I never said _I'd_ tried it, just that someone had. :wink: 

As it happens, I have. I tried it on oak and it was, well, okay I suppose. Took an age to get going in the jar IIRC, before a wipe on had any effect. Trouble is it was a while ago and I've forgotten the details. Perhaps that says it all? I wasn't sufficiently impressed to do it again or bother remembering what I'd done. :-k Jim Thompson on The Porch is a great proponent of it, _le PDF ici_.

Cheers, Alf


----------



## Chris Knight (26 Apr 2006)

Gill it is a bit of a pain to do it this way. I recommend you use Terry's excellent Chestnut ebonising lacquer instead. Use a top coat of acrylic for more shine.


----------



## Gill (26 Apr 2006)

Thanks for the advice (and warnings)  .

I'll give it a bash and if it doesn't work I shall try the Chestnut product. Incidentally, does the Chestnut ebonizer only work on tannin-rich woods?

Gill


----------



## Chris Knight (26 Apr 2006)

Gill,
It works on any wood - its basically a matt black finish. I have mixed up real ebony and stuff made from sycamore and ebonised using it and it's very hard to see any difference when the gloss is adjusted to match (Spray with gloss lacquer, then flatten with wirewool or webrax if needed)


----------



## Terry Smart (26 Apr 2006)

Hi Gill

The Ebonising Lacquer will work on any timber - it's a hardwearing tinted lacquer, it doesn't react with the wood, it covers it with a black lacquer. 
The finish is satin, as Chris says for a brighter shine use the Acrylic Gloss Lacquer over the top.


----------



## jasonB (26 Apr 2006)

I've also used Chestnut's spray. Being a tinted liquid you still get the patern of the grain showing through, just spray a bit more on if you want it really dark.

I made the display casefor this model from a mixture of tulipwood (poplar) and MDF for the top, all sprayed with the lacquer then given a coat of wax after a rubdown with a Scotchbrite pad. I also used it on the feet of the chess table in my avitar as the ebony had a few too many brown streaks for my liking.

Jason


----------



## PaulK (26 Apr 2006)

Jason,

Do you hand craft or carve the models shown on your photobucket page or are they assembled kits?

Whichever way you make them they look really good, I'm especially interested in the Japanese busts.
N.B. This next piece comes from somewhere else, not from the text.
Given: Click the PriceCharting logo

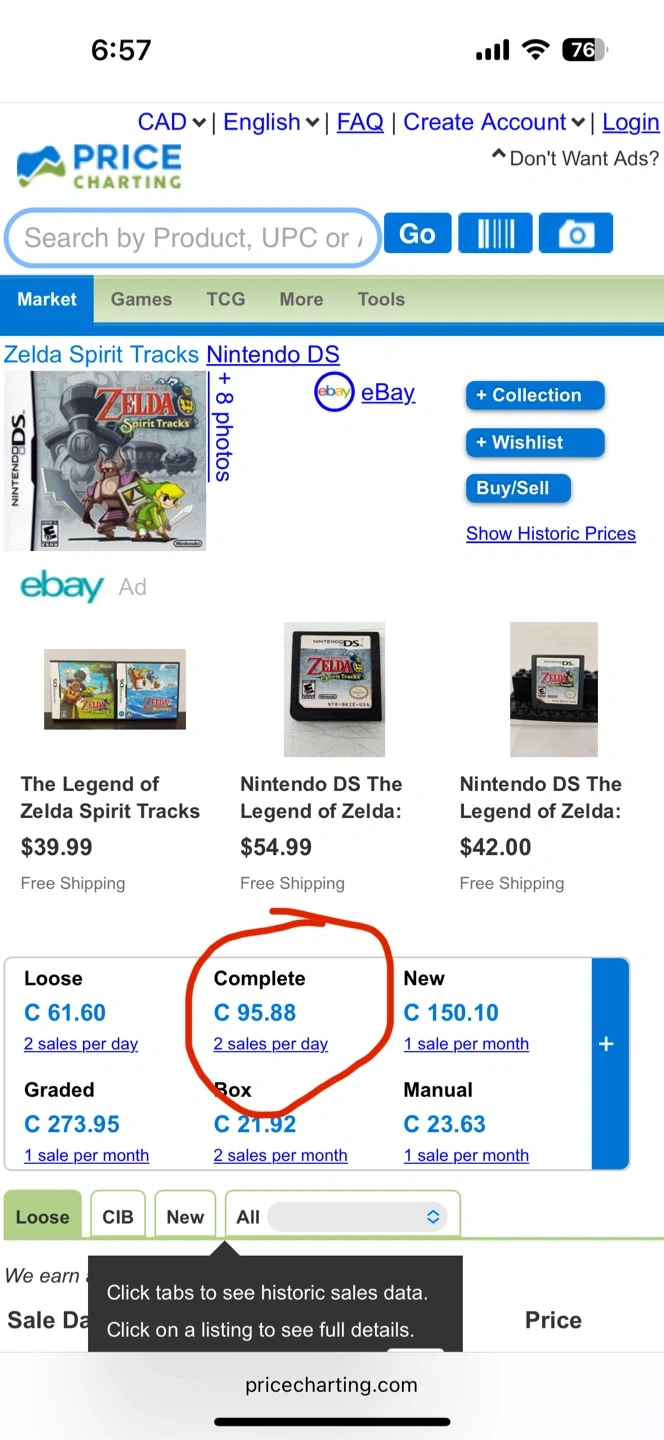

Sorry for veering off of the post subject


----------



## jasonB (27 Apr 2006)

They are all kits in either resin or white metal, if you look towards the end of the album there are pics of an unassembled kit. Most of the full figures are 120mm tall, the trumpeter is 200mm to top of head and the busts are generally 1/8th scale.
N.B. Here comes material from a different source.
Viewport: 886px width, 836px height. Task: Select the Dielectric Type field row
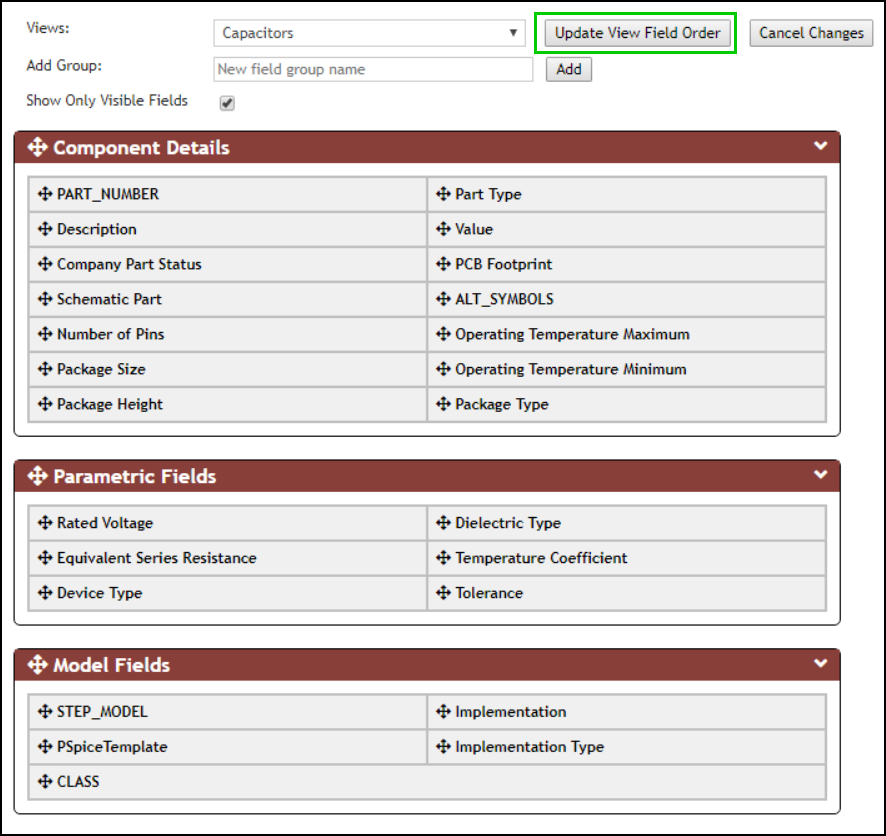coord(626,523)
I'm quite keen on the samurai as you can probably tell by the number of them  

Jason


----------



## Gill (12 May 2006)

I thought you might like to see what can be achieved with the vinegar-solution ebonizing technique.
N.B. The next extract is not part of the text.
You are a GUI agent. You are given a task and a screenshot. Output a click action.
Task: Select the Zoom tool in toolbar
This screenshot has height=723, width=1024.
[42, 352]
The project isn't yet finished - more coats of Danish oil need to be applied before the components are glued together. 

I've cut a rather familiar segmentation pattern out of ash in which the male dancer's hair and tie have been ebonized. Before I applied the ebonizing solution, I painted the wood with the dregs of a cold pot of tea and left it for a couple of minutes to soak in. The other stains I used were Liberon Teak and Liberon Tudor Oak.







Gill


----------



## Paul Chapman (12 May 2006)

That's very nice work, Gill =D> 

Paul


----------